For retailers, these phone-and-service-contract deals are profitable not because of the hardware's selling price, but because of a commission that carriers pay them, depending on the length and the cost of the mobile plan that each customer chooses. This helps explain why many stores will sell you an iPhone at the discounted price only if you buy it together with "in-store activation"; otherwise, they'd miss out on the bulk of their financial gain from the transaction.
This fact also helps explain why stores sometimes break rank and offer discounts on Apple handsets. Such was the case with certain Walmart locations during this past holiday season, which offered consumers an iPhone 5 for $127--a $70 discount from the normal $199 price. The retail giant probably set up this special deal without Apple's involvement, and it produced repercussions in the marketplace as competitors attempted to match Walmart's prices.
The end of the road
The pricing techniques that Apple uses aren't illegal, and most of them are commonplace in the industry. MAP, for example, is almost certainly at play when an online retailer requires you to add a product to your basket before revealing its price; and carriers offer kickbacks to resellers for most smartphones.

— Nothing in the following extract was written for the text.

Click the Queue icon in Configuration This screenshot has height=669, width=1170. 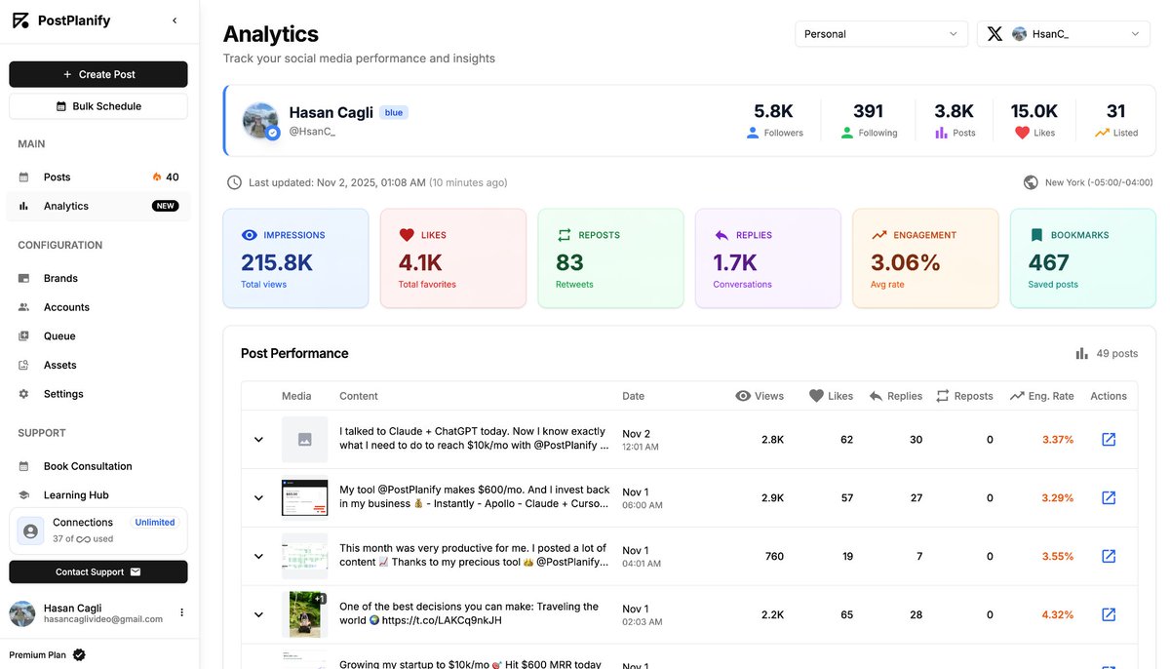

Apple has simply distilled these standard tactics into a retail strategy that, so far, has worked out very well--aided, in no small part, by the public's seemingly insatiable lust for its products.
The cumulative effect of Apple's pricing policy on consumers is hard to nail down. On one hand, we're deprived of the positive effects that price competition normally produces in a free market. The familiar phenomenon that Apple products tend to be more expensive than their competitors in the same market space doesn't just happen: You can easily find an inexpensive laptop, but it's much harder to come across an inexpensive Apple laptop.
On the other hand, it's also hard to come across an inferior Apple laptop--and this is true of every other product that leaves the company's manufacturing facilities: Generous profit margins and a tight control over its distribution channels have enabled Cupertino to produce higher-quality goods at prices that only modestly exceed those of rival products. Thus, arguably, consumers enjoy a better overall experience, dollar for dollar, in the long term.
Either way, Apple's pricing strategy is a fascinating aspect of the company's notoriously controlling nature. If nothing else, knowing that the prices of its products are so stable makes shopping for them relatively stress-free: The only patience you need is the patience to wait for the delivery guy to show up at your door.